[WORK REQUEST] An exact copy of every record is required.

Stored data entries
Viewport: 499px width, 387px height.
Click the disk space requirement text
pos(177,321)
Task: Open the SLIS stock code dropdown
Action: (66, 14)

[SOLVED EXERCISE]
Viewport: 499px width, 387px height.
Click the disk space requirement text
pos(177,321)
Task: Open the SLIS stock code dropdown
Action: (66, 14)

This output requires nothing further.